In 1953 Carey entered Trinity College of Music, London by examination and, during his four years there, obtained all three college diplomas (Associate, Licentiate and Fellow). In 1954 he also won the Sir Granville Bantock Prize for Composition. He studied harmony, counterpoint, orchestration and music history with Dr William Lovelock, piano with Joan Barker, harpsichord with Valda Aveling and viola with Alison Milne.
In 1957 he graduated with a BMus (London) degree and was awarded a scholarship in composition by the Sir Winston Churchill Endowment Fund, which took him for ten months to Det Kongelige Danske Musikkonservatorium, Copenhagen. There he studied composition, musical analysis and more advanced orchestration with the Danish Composer Jørgen Jersild.
Returning to England in 1958, he became music editor to Mills Music Ltd for the next five years. During this time he met and married Mary Mills (no relation to Mills Music!), and they moved from Beckenham to Richard Rodney Bennett’s old flat in London in 1962. From June 1963 Carey freelanced as composer, arranger, music editor and lecturer. He was Professor of Harmony, Counterpoint & Orchestration at Trinity College of Music, London from 1963 to 1973, and Visiting Professor of Composition for Film, Television & Radio at the Guildhall School of Music and Drama, London from 1972 to 1983, pioneering the first such course of tuition in these specialised aspects of musical composition at a musical conservatoire in the United Kingdom.
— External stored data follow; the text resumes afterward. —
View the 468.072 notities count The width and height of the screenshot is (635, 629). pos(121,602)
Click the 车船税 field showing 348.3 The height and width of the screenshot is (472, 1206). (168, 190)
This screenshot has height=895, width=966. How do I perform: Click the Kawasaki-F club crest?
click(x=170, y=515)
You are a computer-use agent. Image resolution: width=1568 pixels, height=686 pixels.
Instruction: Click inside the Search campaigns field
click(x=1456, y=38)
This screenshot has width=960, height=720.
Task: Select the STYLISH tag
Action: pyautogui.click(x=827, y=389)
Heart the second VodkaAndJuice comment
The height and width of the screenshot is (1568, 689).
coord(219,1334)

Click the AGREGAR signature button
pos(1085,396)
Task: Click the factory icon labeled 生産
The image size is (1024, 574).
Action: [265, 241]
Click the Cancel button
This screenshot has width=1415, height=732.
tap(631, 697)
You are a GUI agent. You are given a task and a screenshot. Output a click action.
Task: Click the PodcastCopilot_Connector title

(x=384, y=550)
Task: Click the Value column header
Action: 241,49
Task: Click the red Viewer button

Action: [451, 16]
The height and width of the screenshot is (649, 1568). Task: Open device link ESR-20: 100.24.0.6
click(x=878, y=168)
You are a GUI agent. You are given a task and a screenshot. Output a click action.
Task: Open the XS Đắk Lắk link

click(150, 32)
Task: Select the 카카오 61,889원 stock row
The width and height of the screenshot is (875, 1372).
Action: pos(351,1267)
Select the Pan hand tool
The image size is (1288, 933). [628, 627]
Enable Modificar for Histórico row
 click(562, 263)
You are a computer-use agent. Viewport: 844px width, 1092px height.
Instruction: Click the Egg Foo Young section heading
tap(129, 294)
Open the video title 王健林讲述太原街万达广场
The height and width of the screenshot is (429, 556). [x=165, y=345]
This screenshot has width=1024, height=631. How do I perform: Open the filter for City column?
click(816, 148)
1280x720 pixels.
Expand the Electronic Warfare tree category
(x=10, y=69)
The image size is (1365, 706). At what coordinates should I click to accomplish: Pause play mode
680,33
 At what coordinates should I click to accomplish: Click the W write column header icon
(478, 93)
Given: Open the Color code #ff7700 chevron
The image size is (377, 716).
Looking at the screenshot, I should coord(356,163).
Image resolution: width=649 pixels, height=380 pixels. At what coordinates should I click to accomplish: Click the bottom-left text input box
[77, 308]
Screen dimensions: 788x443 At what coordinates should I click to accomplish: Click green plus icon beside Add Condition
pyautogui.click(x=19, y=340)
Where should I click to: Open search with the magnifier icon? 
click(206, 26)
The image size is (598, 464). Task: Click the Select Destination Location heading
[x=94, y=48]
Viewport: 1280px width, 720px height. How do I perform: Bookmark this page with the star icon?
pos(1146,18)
In September 1964 he was appointed music editor to the Music Department of Faber & Faber Ltd (now Faber Music Ltd), a position he held until 1974. While at Faber he was Benjamin Britten’s personal editor until 1971, being responsible for the editorial work on that composer’s scores from Curlew River to Owen Wingrave. He also worked on many scores by Gustav Holst.
During his time at the Guildhall he grew increasingly disillusioned with the way in which the BBC apparently favoured the more avant-garde music of the time over the more traditional and readily accessible music being written by the majority of living British composers. When the opportunity arose, he sent an open letter to the then-head of the BBC Music Division; it was published in The Listener magazine on 17th September 1981.
Carey Blyton was primarily a miniaturist, composing mainly songs, chamber music and short orchestral scores. His works include a series of guitar pieces for the Italian guitarist, Angelo Gilardino, published by Edizioni Bèrben, about a dozen works for the London Saxophone Quartet, many works involving wind instruments and works reflecting his lifelong interest in the music and art of the East, particularly Japan. His interest in writing for children is shown in various commissions from the British Broadcasting Corporation (BBC) for schools cantatas in the series Music Workshop, the incidental music for three Doctor Who serials, three Victorian mini-melodramas (Dracula!, Frankenstein and Sweeney Todd), and a number of books for children—including Bananas in Pyjamas, a book of nonsense songs and poems which has made his name well-known throughout the English-speaking world thanks to the use of the eponymous song by the Australian Broadcasting Corporation (ABC); Carey referred to this unexpected source of income as “the Banana plantation”.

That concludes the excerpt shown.